▸ **INFORMATION PROVIDED**
******

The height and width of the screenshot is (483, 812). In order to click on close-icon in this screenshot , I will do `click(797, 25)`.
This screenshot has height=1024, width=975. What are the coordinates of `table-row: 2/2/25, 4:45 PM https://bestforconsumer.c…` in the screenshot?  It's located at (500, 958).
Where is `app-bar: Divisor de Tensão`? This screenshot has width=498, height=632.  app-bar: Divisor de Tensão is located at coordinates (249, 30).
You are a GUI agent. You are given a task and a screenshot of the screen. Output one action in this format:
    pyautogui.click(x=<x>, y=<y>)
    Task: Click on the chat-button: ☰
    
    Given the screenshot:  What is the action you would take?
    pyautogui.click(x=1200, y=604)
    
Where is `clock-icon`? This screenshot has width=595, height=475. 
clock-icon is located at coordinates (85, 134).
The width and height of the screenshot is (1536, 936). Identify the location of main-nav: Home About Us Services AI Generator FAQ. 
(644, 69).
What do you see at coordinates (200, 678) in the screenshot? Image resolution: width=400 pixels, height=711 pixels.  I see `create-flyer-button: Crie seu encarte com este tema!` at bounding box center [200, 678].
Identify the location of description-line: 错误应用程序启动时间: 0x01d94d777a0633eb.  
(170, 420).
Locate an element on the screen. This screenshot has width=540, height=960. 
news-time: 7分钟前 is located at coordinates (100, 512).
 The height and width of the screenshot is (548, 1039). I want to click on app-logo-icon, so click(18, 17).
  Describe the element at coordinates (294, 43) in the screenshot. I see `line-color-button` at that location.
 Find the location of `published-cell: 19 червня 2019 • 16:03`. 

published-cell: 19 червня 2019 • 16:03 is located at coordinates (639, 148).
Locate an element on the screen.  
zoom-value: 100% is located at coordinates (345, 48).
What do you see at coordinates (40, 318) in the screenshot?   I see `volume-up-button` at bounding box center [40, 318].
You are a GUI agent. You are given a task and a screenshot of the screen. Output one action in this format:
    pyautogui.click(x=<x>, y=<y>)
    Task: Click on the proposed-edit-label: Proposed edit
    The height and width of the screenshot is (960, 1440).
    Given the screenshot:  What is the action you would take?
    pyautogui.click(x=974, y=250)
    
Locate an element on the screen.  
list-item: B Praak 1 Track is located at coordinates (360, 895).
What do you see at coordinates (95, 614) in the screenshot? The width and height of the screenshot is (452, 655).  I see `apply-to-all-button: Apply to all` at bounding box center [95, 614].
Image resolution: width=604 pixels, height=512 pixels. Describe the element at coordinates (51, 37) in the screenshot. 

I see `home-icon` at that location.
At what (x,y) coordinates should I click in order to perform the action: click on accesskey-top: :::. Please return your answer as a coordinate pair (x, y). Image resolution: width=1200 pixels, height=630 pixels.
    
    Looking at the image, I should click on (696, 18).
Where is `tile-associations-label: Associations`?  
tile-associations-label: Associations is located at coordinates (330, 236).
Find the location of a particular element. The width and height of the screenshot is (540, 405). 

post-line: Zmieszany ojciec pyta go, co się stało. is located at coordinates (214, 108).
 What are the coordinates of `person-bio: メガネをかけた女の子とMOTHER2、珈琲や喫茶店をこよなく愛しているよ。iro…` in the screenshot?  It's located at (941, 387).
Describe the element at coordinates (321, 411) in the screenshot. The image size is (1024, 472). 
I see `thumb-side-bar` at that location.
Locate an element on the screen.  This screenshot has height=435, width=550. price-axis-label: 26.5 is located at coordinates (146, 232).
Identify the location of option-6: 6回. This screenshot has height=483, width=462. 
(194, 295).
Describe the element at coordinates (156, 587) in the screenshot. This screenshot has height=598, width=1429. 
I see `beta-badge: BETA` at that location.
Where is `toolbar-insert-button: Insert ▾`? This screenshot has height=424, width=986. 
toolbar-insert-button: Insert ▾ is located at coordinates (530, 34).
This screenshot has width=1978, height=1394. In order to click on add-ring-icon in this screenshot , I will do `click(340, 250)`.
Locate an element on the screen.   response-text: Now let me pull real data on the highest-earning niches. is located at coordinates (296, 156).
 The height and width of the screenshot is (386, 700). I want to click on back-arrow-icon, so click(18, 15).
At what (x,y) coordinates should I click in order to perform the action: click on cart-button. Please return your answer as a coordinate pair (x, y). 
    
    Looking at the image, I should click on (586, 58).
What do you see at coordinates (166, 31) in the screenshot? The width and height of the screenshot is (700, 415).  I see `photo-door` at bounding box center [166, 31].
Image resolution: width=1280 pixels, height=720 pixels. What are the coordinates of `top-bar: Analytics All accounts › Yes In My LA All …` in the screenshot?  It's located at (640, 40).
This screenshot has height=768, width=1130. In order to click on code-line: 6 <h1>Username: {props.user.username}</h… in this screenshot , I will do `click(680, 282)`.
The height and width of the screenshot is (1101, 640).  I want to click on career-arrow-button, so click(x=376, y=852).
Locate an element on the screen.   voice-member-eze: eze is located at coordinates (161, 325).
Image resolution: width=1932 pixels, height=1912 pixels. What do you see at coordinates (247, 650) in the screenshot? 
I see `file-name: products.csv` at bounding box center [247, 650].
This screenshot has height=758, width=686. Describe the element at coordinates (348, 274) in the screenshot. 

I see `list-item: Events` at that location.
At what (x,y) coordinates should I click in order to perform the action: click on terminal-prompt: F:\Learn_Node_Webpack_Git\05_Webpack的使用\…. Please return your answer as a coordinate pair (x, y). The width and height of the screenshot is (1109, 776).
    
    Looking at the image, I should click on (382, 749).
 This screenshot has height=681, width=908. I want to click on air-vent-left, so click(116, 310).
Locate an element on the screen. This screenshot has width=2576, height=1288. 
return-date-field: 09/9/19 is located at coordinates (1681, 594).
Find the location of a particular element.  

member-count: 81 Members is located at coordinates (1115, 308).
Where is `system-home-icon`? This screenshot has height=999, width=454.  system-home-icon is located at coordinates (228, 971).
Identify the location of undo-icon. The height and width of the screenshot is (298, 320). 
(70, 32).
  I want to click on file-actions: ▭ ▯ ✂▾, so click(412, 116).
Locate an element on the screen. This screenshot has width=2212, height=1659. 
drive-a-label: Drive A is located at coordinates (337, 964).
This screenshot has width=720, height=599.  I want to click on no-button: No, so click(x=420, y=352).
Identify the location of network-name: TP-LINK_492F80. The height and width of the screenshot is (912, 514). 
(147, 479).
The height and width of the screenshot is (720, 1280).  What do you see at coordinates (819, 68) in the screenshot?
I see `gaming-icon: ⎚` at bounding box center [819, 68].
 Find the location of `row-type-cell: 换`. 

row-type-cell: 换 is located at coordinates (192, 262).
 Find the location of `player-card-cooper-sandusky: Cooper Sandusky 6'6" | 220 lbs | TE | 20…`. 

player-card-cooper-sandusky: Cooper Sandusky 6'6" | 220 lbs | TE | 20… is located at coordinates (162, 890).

******

▸ **WHAT THE TASK ASKS**
Lay out the lines from the one containing "coordinates (161, 325)." through the one containing "drive-a-label: Drive A" as a numbered list, leaving out any blank lines.

▸ **RESPONSE**
1. Locate an element on the screen.   voice-member-eze: eze is located at coordinates (161, 325).
2. Image resolution: width=1932 pixels, height=1912 pixels. What do you see at coordinates (247, 650) in the screenshot? 
3. I see `file-name: products.csv` at bounding box center [247, 650].
4. This screenshot has height=758, width=686. Describe the element at coordinates (348, 274) in the screenshot. 
5. I see `list-item: Events` at that location.
6. At what (x,y) coordinates should I click in order to perform the action: click on terminal-prompt: F:\Learn_Node_Webpack_Git\05_Webpack的使用\…. Please return your answer as a coordinate pair (x, y). The width and height of the screenshot is (1109, 776).
7.     Looking at the image, I should click on (382, 749).
8.  This screenshot has height=681, width=908. I want to click on air-vent-left, so click(116, 310).
9. Locate an element on the screen. This screenshot has width=2576, height=1288. 
10. return-date-field: 09/9/19 is located at coordinates (1681, 594).
11. Find the location of a particular element.  
12. member-count: 81 Members is located at coordinates (1115, 308).
13. Where is `system-home-icon`? This screenshot has height=999, width=454.  system-home-icon is located at coordinates (228, 971).
14. Identify the location of undo-icon. The height and width of the screenshot is (298, 320). 
15. (70, 32).
16.   I want to click on file-actions: ▭ ▯ ✂▾, so click(412, 116).
17. Locate an element on the screen. This screenshot has width=2212, height=1659. 
18. drive-a-label: Drive A is located at coordinates (337, 964).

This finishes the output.